In truth, the use of “ivy” to describe the eight private colleges and universities that made up their football league appeared two years earlier when New York Herald Tribune sports writer, Stanley Woodward, wrote “ivy colleges” when reporting on upcoming football games between these schools, and this was how the description, “Ivy League School” was born.

And for anyone wondering, the Ivy League is made up of Brown University in Providence, Rhode Island; Columbia University in New York City; Cornell University in Ithaca, New York; Dartmouth College in Hanover, New Hampshire; Harvard University in Cambridge, Massachusetts; University of Pennsylvania in Philadelphia, Pennsylvania; Princeton University in Princeton, New Jersey; and Yale University in New Haven, Connecticut.

And speaking of Yale, it was the first of the Ivy League schools to adopt a mascot which, the school claims, is the oldest mascot of any in the country. It also became the first institution to have a live animal as an athletic team mascot.  “Handsome Dan” made his first appearance in 1889 when a freshman, Andrews B. Graves, saw a Bulldog sitting at a local establishment’s storefront. Graves bought him from a blacksmith for $5 and named him Handsome Dan. Since Graves was an athlete on the crew and football teams, Dan went along to the games where he walked across the field before games for good luck.  Dan attended football games for a decade, and after his passing, he was preserved and remains still in a sealed case in the trophy room of Yale’s Payne Whitney Gymnasium.

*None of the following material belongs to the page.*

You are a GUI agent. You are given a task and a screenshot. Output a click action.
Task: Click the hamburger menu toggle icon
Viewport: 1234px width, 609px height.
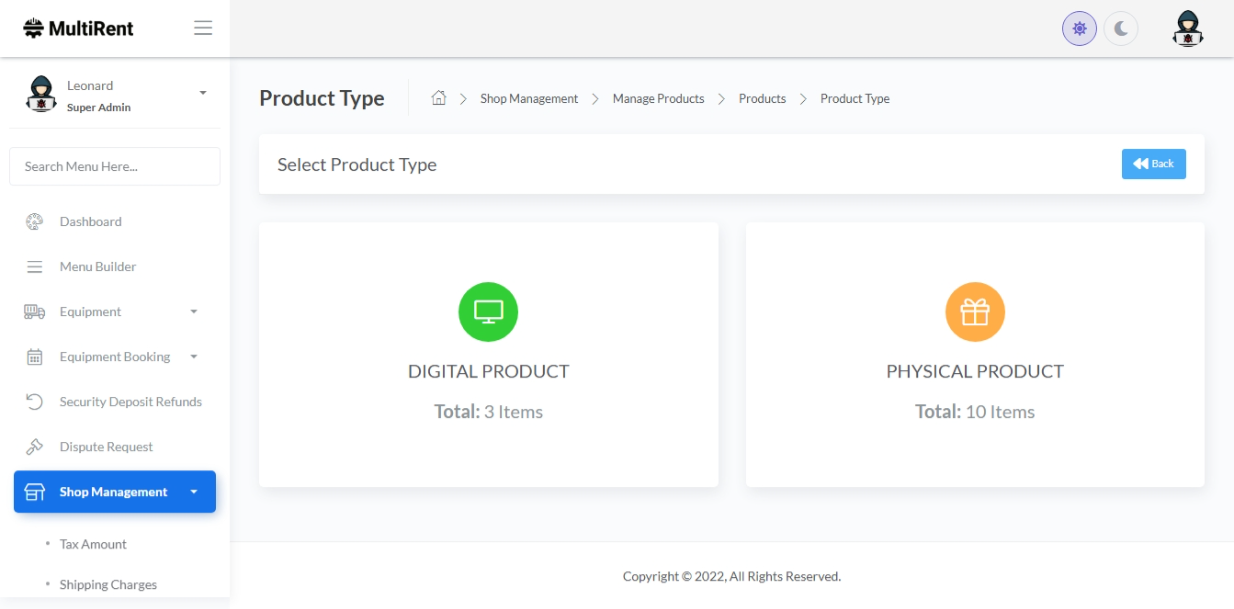point(203,28)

Yale University has had 19 Handsome Dan mascots since the original dog, and in 2016, the school switched from having an English Bulldog as its mascot to an Olde English Bulldogge with the selection of Handsome Dan XVIII, aka “Walter.”  The change was recommended by a former handler of four previous Handsome Dans, Chris Getman, Class of ’64, and Walter became the first Olde English Bulldogge to serve as Yale’s mascot.

The breed, by the way, was recognized by the United Kennel Club in 2014. Of the Olde English Bulldogge, the UKC writes: “In 1971 a breeding project began using a line breeding scheme developed by Dr. Fechimer of Ohio State to rapidly achieve a purebred dog. The goal of this project was to return the bulldog to the appearance of the Regency-Period bulldog, now named the Olde English Bulldogge (OEB) to clearly differentiate the new breed from the modern English Bulldog.”

The current mascot, Handsome Dan XIX, known to his confidants and confidantes as “Kingman,” was born on January 2, 2021, and continues the university’s long-standing tradition of that began in 1890.